従って、被験者の左右両側の動作解析を同時に行うことができずに片側ずつ測定を行うシステムであっても、被験者の左右両側の動きに関連したパラメータの算出を適正に行うができる。
【発明を実施するための最良の形態】
【0015】
以下に、本発明について、図面を用いて具体的な態様を説明する。ただし、発明の範囲は、図示例に限定されない。
図1は、本発明を適用した好適な一実施形態として例示する三次元動作解析システム100を模式的に示した図である。
なお、以下の説明にあっては、被験者Sの進行方向をX軸方向とし、このX軸方向に直交する一方向(左右方向)をY軸方向とし、X軸方向及びY軸方向の双方に直交する方向(上下方向)をZ軸方向とする。
【0016】
本実施形態の三次元動作解析システム100は、被験者Sの左右のうち、何れか一方の側(例えば、図1における手前側)にのみ所定数(例えば、2台)の撮像カメラ1を配置して、当該被験者Sの歩行動作を左右の片側ずつに分けて解析するシステムである。
具体的には、例えば、図1に示すように、三次元動作解析システム100は、被験者Sに取り付けられたマーカを撮像する撮像カメラ1と、左右何れか一方の側の足の床反力を測定する床反力測定装置2と、撮像カメラ1及び床反力測定装置2から出力されたデータを処理するデータ処理装置(動作解析装置)3と、各種データを印刷するプリンタ4等を備えている。
【0017】
先ず、撮像カメラ1は、例えば、被験者Sの図1における手前側に2台所定間隔を空けて配設され、被験者Sの身体に取り付けられたマーカ(図2参照)を撮影するものである。
この撮像カメラ1としては、例えば、CCDカメラ等が適用され、所定のフィルタが取り付けられることで赤外線カメラとして機能するようにしても良い。また、撮像カメラ1に、例えば、赤外LED等の照明装置(図示略)を設けるようにしても良く、これにより、赤外線照明装置を別に設置しなくとも、赤外線撮影が行うことができることとなる。
【0018】
ここで、被験者Sのマーカの取付位置について図2を参照して説明する。
図2は、右側測定処理(後述)の際に被験者Sにマーカが取り付けられた状態を模式的に示した図である。

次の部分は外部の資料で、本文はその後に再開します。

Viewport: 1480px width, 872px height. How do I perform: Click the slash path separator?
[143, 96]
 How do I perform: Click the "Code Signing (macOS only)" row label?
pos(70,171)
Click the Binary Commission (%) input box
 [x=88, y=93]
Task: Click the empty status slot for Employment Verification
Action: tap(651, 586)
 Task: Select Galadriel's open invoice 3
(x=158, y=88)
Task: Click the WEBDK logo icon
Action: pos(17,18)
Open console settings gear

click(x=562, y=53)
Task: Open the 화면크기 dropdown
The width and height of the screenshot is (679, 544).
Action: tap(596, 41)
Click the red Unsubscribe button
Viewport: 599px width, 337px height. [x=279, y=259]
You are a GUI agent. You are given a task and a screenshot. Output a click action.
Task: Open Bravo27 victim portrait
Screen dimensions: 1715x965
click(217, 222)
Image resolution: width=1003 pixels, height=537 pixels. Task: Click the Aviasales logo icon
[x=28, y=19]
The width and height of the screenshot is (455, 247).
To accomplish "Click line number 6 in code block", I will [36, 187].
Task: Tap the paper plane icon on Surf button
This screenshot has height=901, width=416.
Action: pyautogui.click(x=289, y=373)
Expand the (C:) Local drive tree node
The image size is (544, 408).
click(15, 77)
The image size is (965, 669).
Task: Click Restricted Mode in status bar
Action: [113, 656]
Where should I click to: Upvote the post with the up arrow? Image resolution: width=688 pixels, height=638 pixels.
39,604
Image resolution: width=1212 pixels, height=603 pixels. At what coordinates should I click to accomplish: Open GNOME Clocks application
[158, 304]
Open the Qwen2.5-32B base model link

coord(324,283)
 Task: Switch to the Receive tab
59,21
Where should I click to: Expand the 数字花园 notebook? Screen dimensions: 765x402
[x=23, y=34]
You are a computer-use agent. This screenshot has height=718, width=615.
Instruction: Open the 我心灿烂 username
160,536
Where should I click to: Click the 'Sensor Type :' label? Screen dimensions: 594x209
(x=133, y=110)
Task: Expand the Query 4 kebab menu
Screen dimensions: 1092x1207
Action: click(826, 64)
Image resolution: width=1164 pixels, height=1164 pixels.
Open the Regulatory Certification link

なお、以下の説明では、右側測定処理の際のマーカ取付位置について説明するが、左側測定処理(後述)にあっては、マーカは右側測定処理における取付位置に対して略左右対称となる位置に取り付けられるようになっており、その詳細な説明は省略する。
【0019】
図2に示すように、マーカは、例えば、被験者Sの歩行動作の際に右側の動作を測定するための動作測定用マーカMAとして、右肩上部の肩峰(マーカM1)、胴体の腰部右側の腸骨稜(マーカM2)、右腕の肘の部分の肘関節点(マーカM3)、右腕の手首の手首関節点(マーカM4)、右脚の膝の膝関節点(マーカM5)、右脚の足首(踝)の足関節点(マーカM6)、右足の爪先の横(小指の付け根当り)の中足骨(マーカM7)、及び右足の踵(マーカM8)に取り付けられるようになっている。
【0020】
また、マーカは、左右の測定結果を合成するデータ合成処理の基準となる合成基準マーカMBとして、右足の踵の動作測定用マーカM8に対応させて左足(反対足)の踵に取り付けられるようになっている。
【0021】
ここで、合成基準マーカMBの取付位置は、踵に限られるものではなく、撮像カメラ1にて撮像可能であり、接地した際に足の進行方向に対する移動量が略0「ゼロ」となる位置であれば如何なる位置であっても良い。即ち、足の接地状態と離地状態との判別を画像情報を用いて適正に行うことができる位置であれば良い。具体的には、例えば、脚の膝から下であれば良く、踝から下であればより好ましい。
さらに、合成基準マーカMBの離脱を防止する上では、歩行動作の際に右脚の一部が接触しないような位置が好ましい。
【0022】
床反力測定装置2は、例えば、被験者Sが乗る水平な矩形板状のフォースプレート21と、この四隅部分にそれぞれ配置されて支持する三分力ロードセル(図示略)等を備えて構成されている。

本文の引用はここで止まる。